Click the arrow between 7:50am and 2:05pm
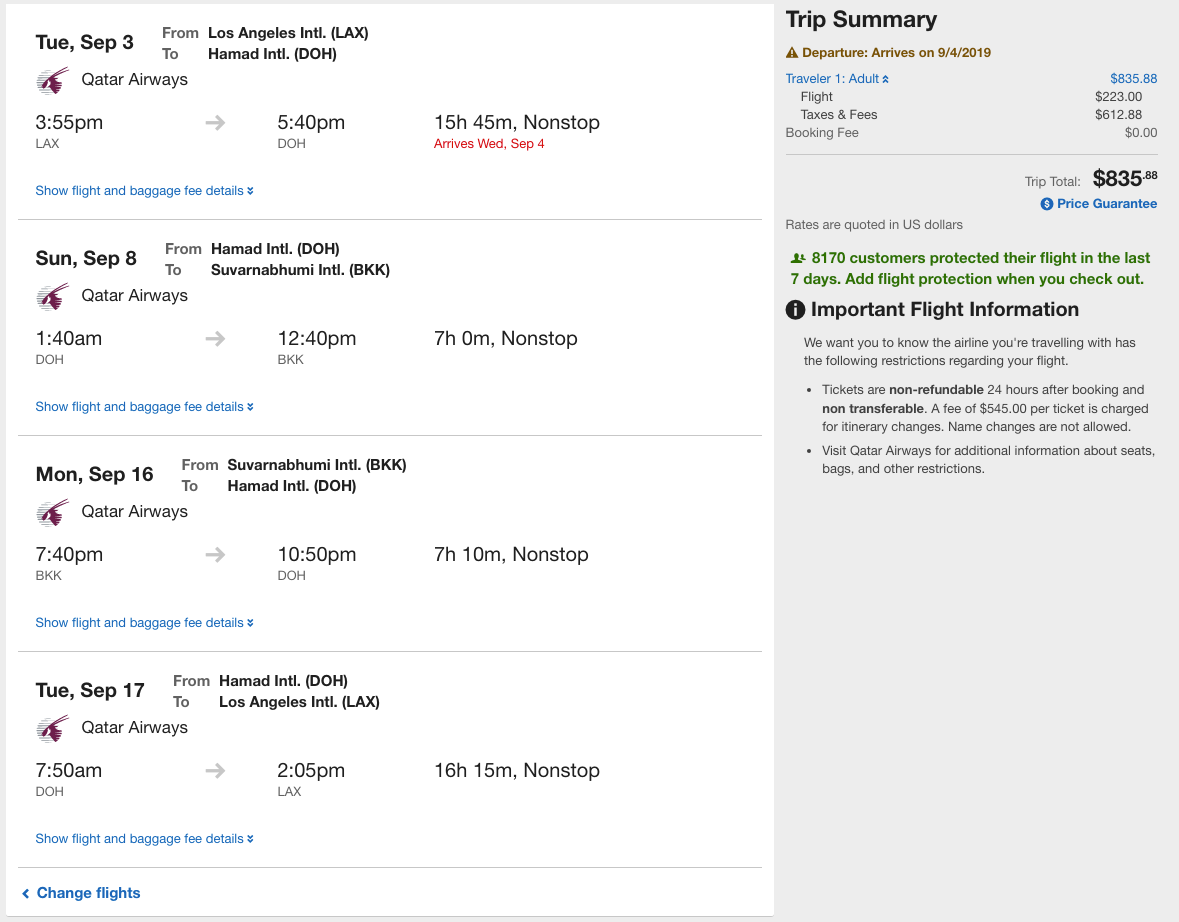Screen dimensions: 1179x922 click(215, 771)
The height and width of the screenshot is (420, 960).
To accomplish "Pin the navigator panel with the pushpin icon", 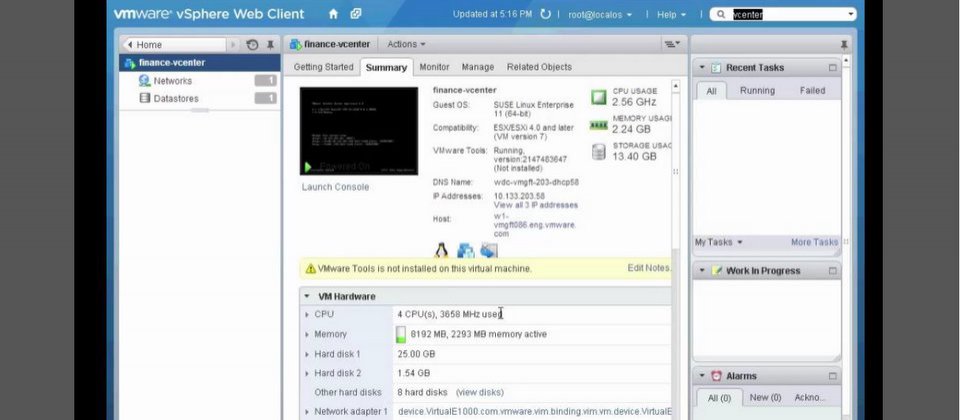I will tap(270, 45).
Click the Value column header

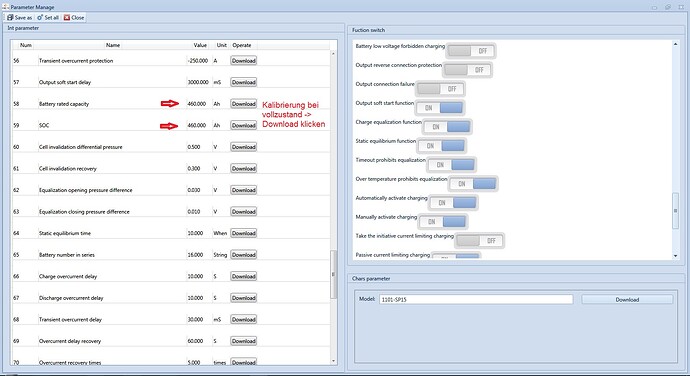point(200,45)
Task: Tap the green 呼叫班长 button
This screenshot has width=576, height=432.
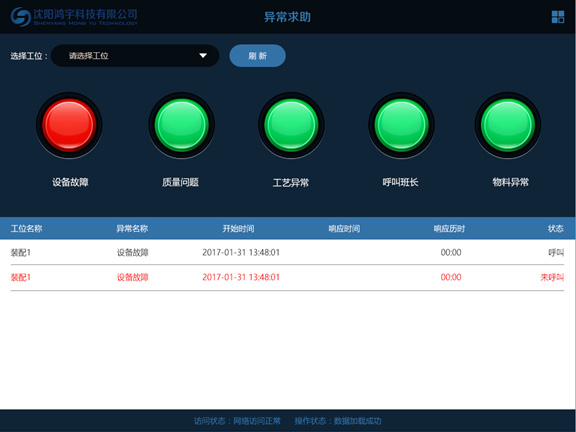Action: tap(402, 125)
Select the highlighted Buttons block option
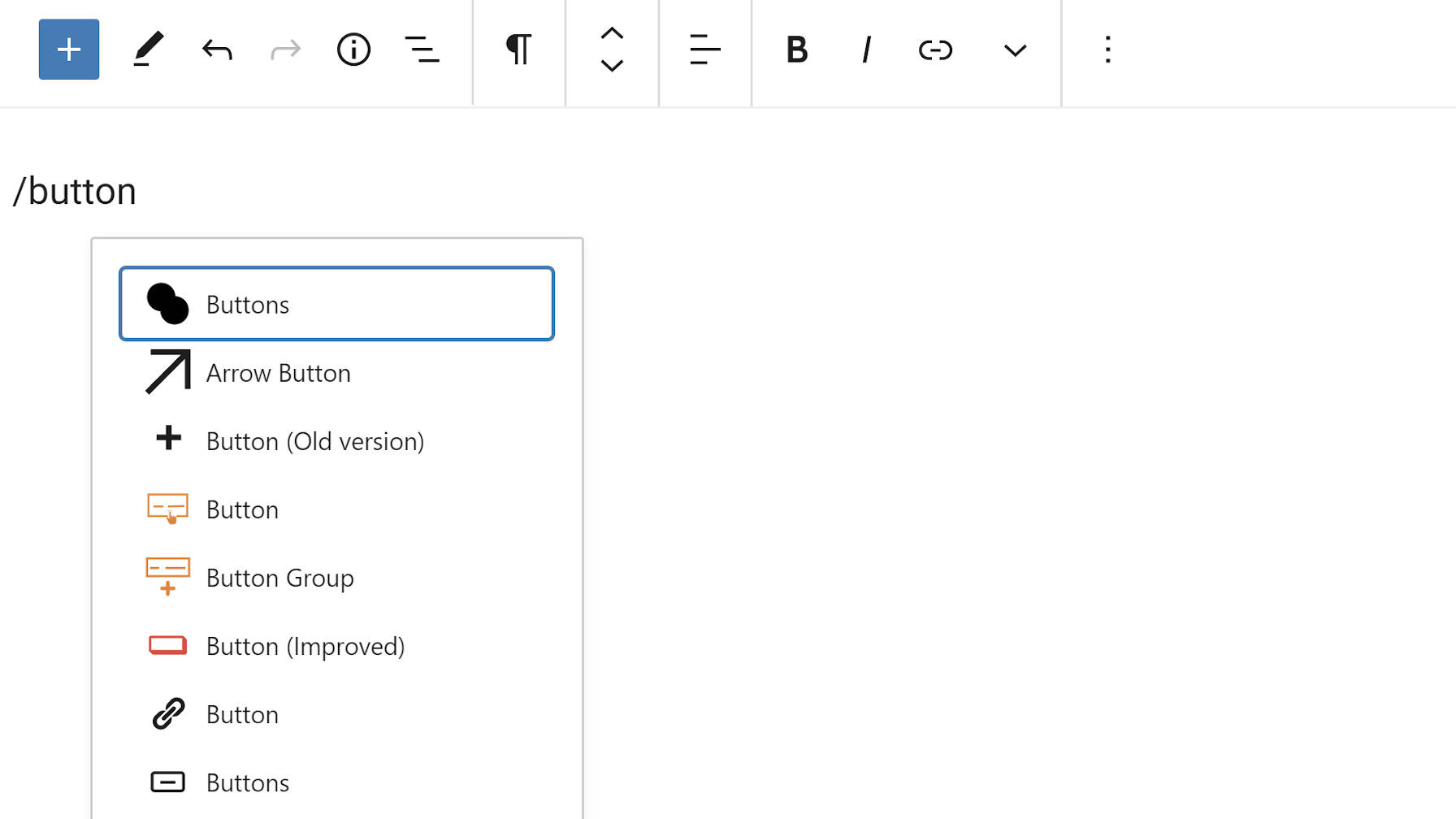 [336, 304]
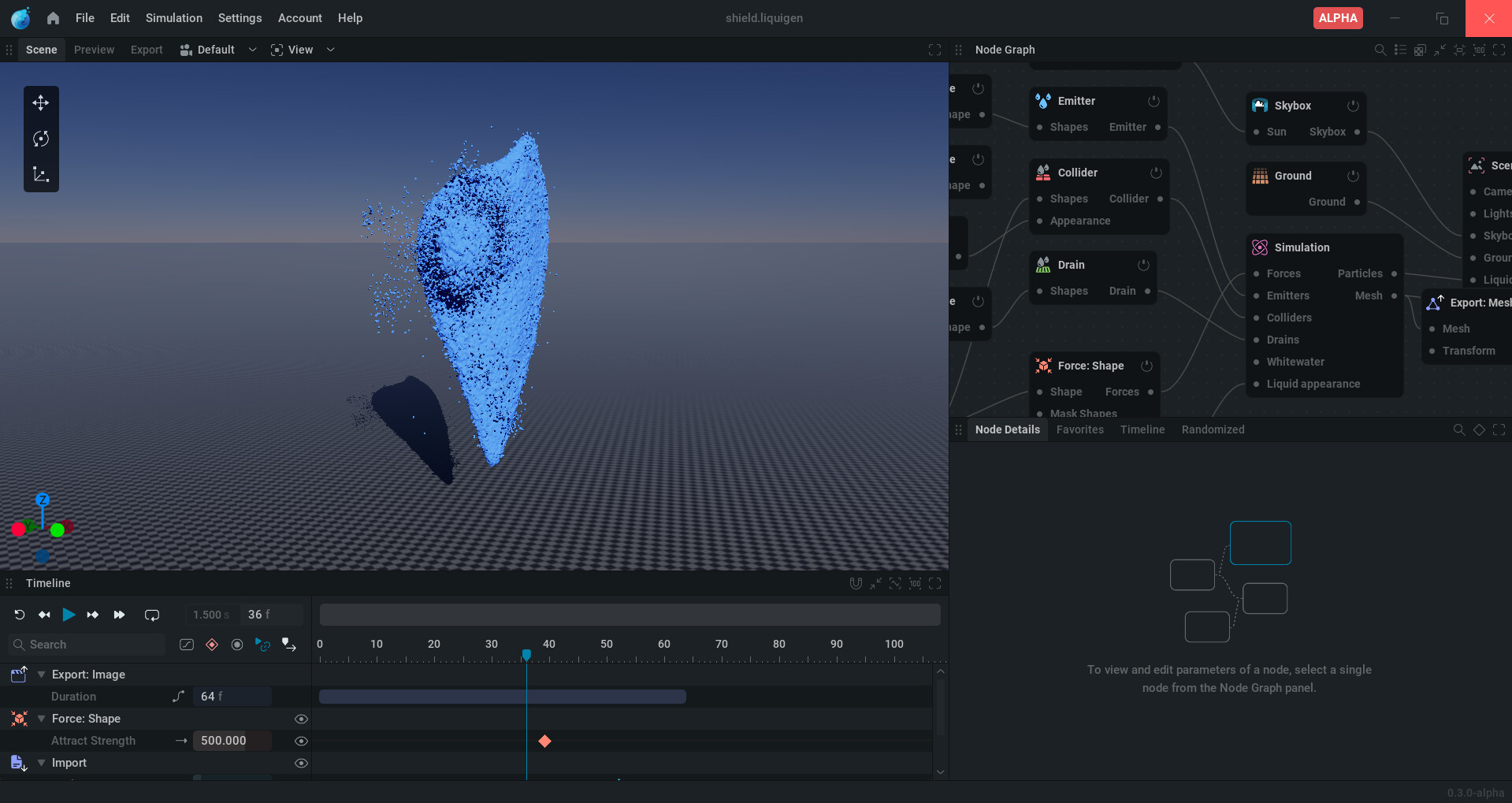Click the reset simulation icon in the Timeline
The image size is (1512, 803).
(20, 615)
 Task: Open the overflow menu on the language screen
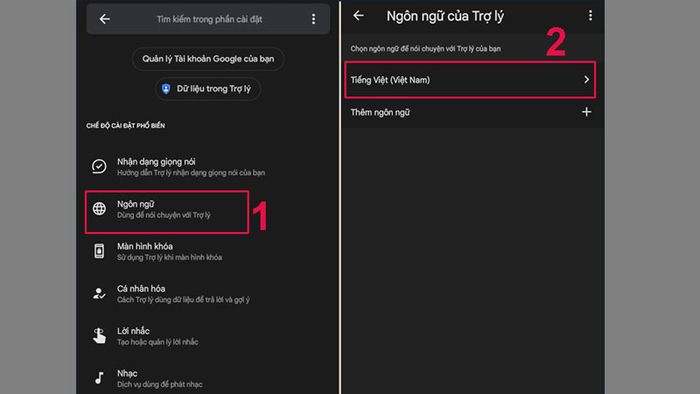[590, 16]
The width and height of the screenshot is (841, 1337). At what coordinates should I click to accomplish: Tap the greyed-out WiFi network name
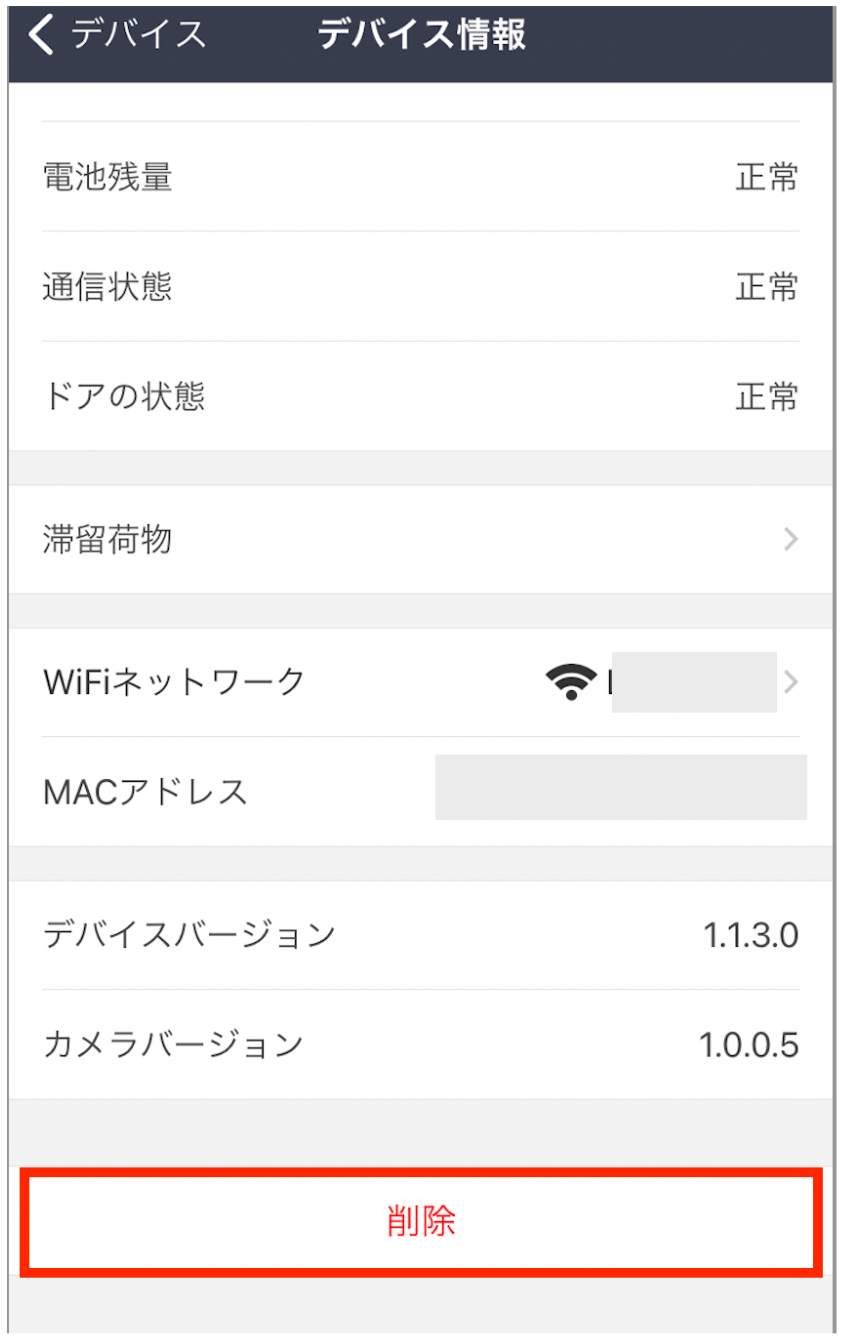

+--

**Exercise prompt:**
Please copy exactly the lines from the one containing "Select the highlighted Buttons block option" through the end of the records above, leaving out every picture.

**Response for this exercise:**
Select the highlighted Buttons block option
 [336, 304]
Click the reset simulation icon in the Timeline
The image size is (1512, 803).
(20, 615)
 Task: Open the overflow menu on the language screen
[590, 16]
The width and height of the screenshot is (841, 1337). At what coordinates should I click to accomplish: Tap the greyed-out WiFi network name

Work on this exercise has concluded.